Embora colocado em segundo lugar, o aspecto mais marcante da análise de Galbraith é a crítica do funcionamento da grande empresa. Curiosamente, esta figura foi igualmente o tema preferido de outro grande economista recentemente falecido: Peter Drucker. Mas, Drucker vê sobretudo aspectos positivos e mesmo a salvação da sociedade na grande empresa.  Galbraith pelo contrário, sublinha e caracteriza sobretudo certos aspectos de negativos. Estes economistas viveram duas experiências diferentes. O primeiro nascido e educado na Áustria viveu a experiência dos regimes autoritários da Europa entre as duas guerras e conheceu a vida de refugiado político. O segundo é um aristocrata americano que viveu e geriu situações limite mas sempre munido de grandes meios, de conforto e de poder que o Estado americano lhe conferiu.

Dirigiu, com grande sucesso, a agência governamental que durante a 2ª Guerra exerceu o controlou dos preços e administrou a economia dos territórios ocupados pelos EUA. Depois dirigiu  o «Stategic Bombing Survey». Vem daí, provavelmente, a sua grande apetência pelo planeamento e o controle do Estado sobre a economia.

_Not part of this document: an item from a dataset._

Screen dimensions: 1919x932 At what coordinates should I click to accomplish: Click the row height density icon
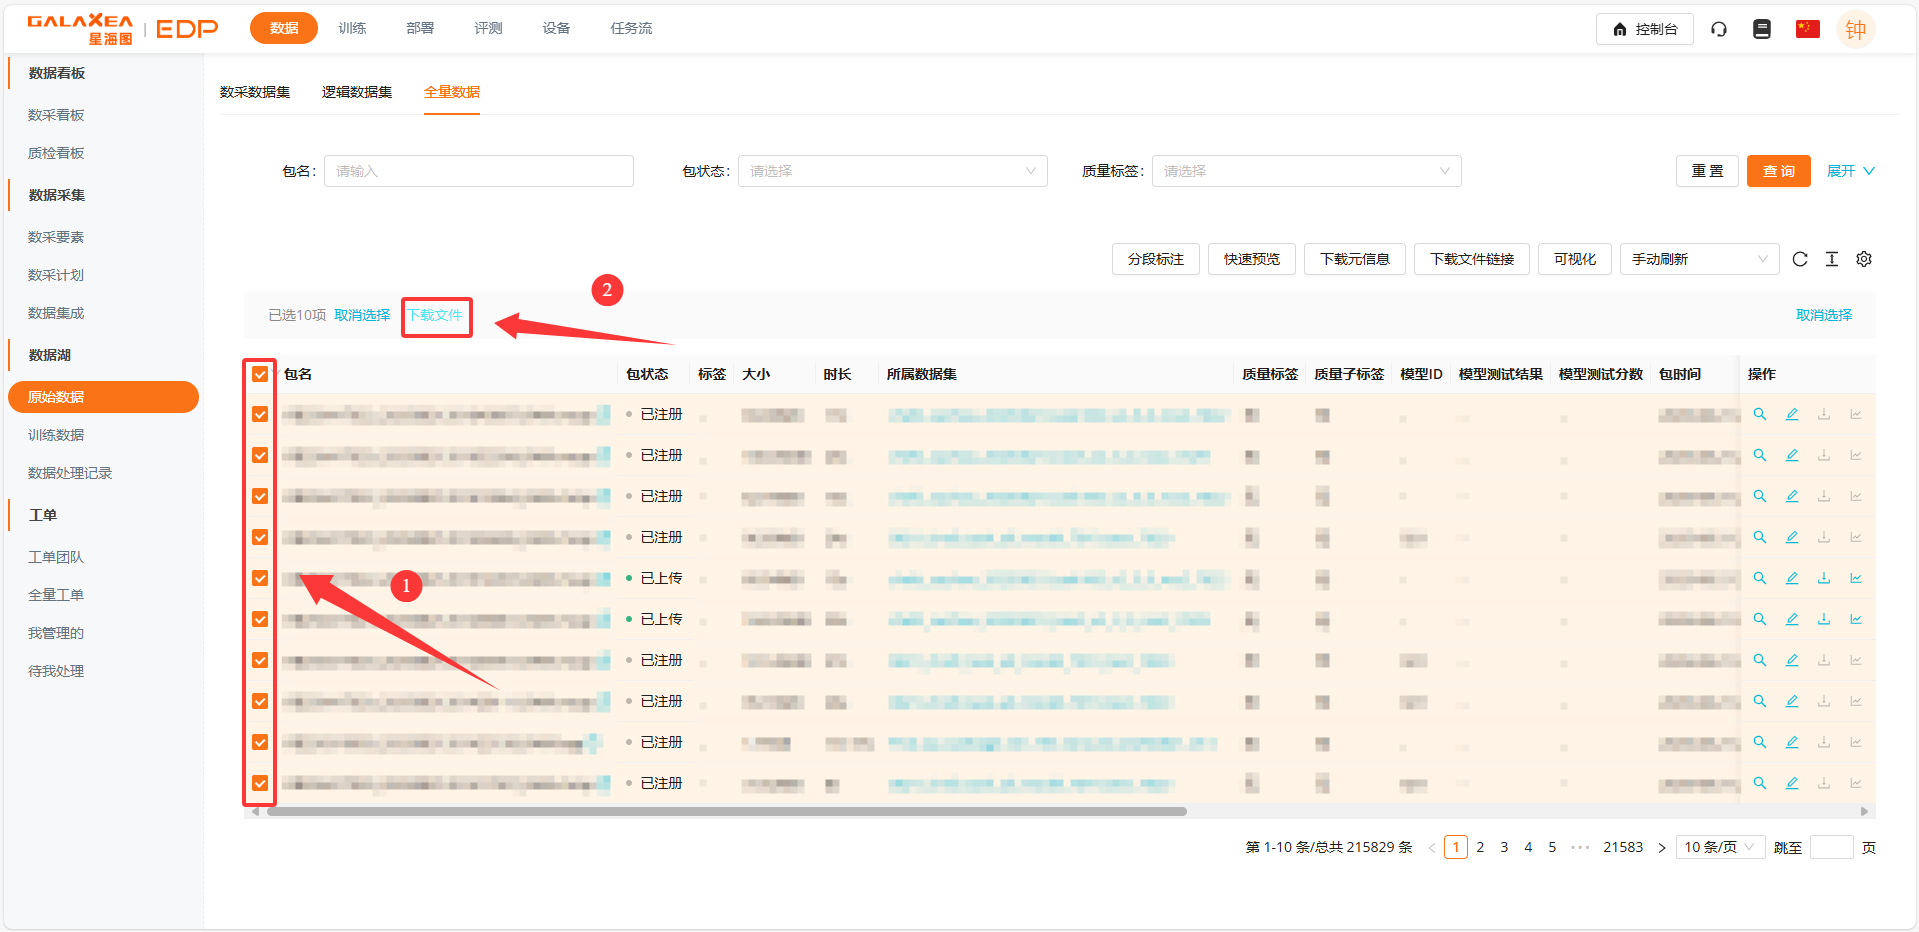pyautogui.click(x=1832, y=259)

Keynesiano «primário» – com uma crença sem limites no planeamento e intervenção económica dos poderes públicos – escreveu e tomou posições fortes sobre todos os grandes acontecimentos, desde o grande crise de 1929 («The Great Crash», 1961) até à guerra do Vietnam («How to Get Out of Viet Nam», 1967).

Advogou sistematicamente a transferência de poderes das grandes empresas para o Estado, fundando esta posição na sua teoria do equilíbrio social. Em síntese, esta aponta para a complementaridade dos consumos privado e público e conclui que para cada dado nível de consumo privado, há uma dimensão óptima do sector público.

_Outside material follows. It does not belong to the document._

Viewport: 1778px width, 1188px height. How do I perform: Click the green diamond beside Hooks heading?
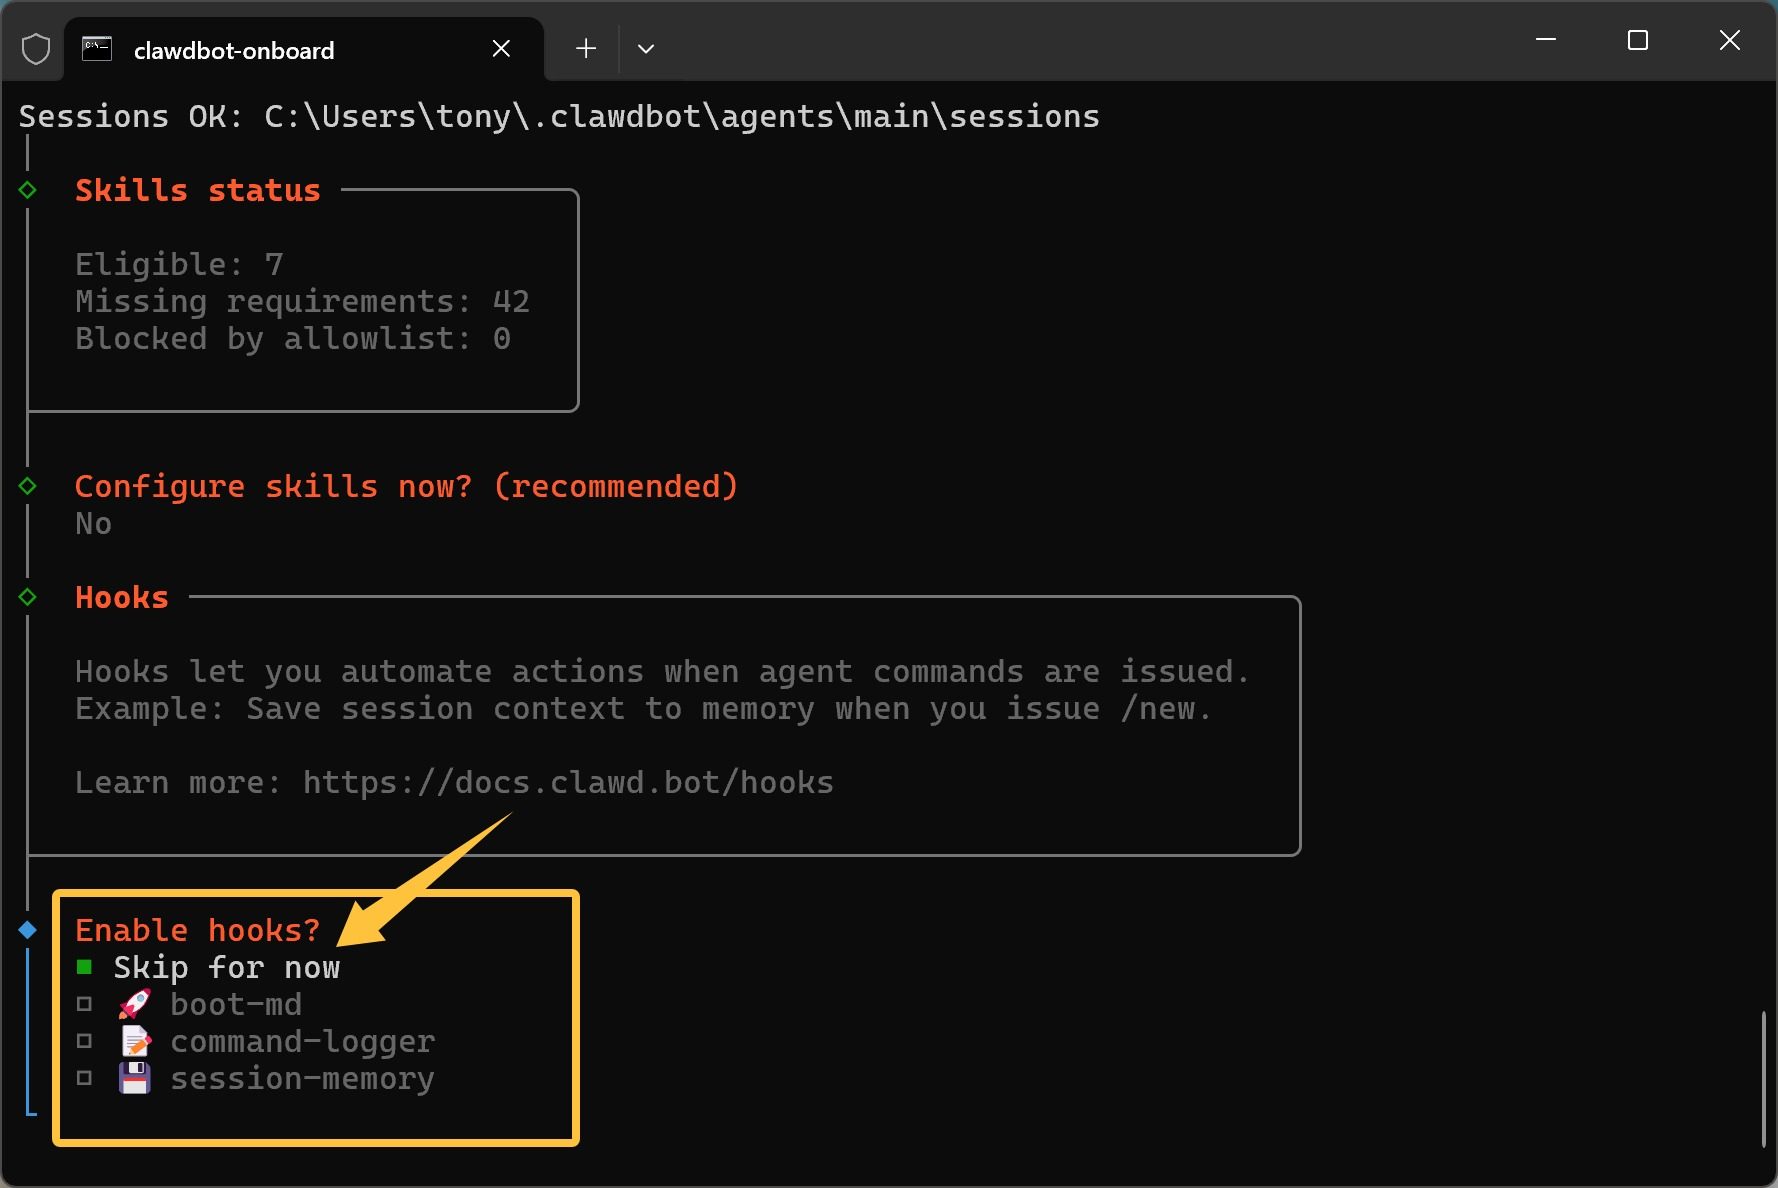pos(28,597)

Este modelo foi depois refinado com a introdução da acção da grande empresa a qual introduz uma distorção fundamental na oferta do sector público o qual fica em grande parte tributário dos interesses daquela. Em consequência, propõe a criação de processos transparentes de formação das preferências públicas, que mais tarde se concretizou com a criação dos chamados reguladores que hoje pululam por todo o lado.

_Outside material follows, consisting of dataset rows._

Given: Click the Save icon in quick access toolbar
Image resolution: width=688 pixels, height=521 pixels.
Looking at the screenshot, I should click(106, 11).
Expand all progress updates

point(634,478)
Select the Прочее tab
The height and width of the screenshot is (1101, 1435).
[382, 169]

Galbraith desempenhou um papel fundamental no debate sobre a teoria da soberania do consumidor. Este conceito, proposto e defendido inicialmente por W. H. Hutt em 1936, foi fortemente criticado por Galbraith o qual contrapôs a ideia de soberania do produtor – embora sem nunca adoptar pessoalmente esta designação precisa – como melhor descrevendo o funcionamento das economias modernas. De acordo com esta ideia, as empresas predefinem o nível de produção mais conveniente, recorrendo depois aos gestores de «marketing» para influenciar o nível e a composição da procura necessária.

Não ganhou, o que foi uma enorme injustiça, o Nobel da economia, embora fosse durante muito tempo forte candidato. No entanto, a sua proximidade do poder e o seu afastamento dos enquadramentos teóricos dominantes barraram a sua nomeação.

Galbraith manteve-se fiel ao seu modelo até ao fim, não obstante as alterações económicas dos últimos anos terem posto em causa aspectos essenciais da sua análise. De entre essas alterações devem referir-se: a redução drástica da independência das políticas sociais e de estabilização económica, a influência da mobilidade internacional dos capitais, as políticas de «downsizing» que emagreceram drasticamente as famosas tecnoestruturas e o crescente controlo financeiro das empresas levando à redução do poder dos quadros dirigentes.

Apesar da crítica implacável ao funcionamento das sociedades modernas, Galbraith termina o livro seu último livro, atrás já referido, com um optimismo e um realismo terríveis: «Os problemas económicos e sociais evocados, como a pobreza em massa e a fome, pode ser resolvidas pela reflexão e pela acção. Isso já sucedeu. Resta a guerra como o fracasso humano decisivo.»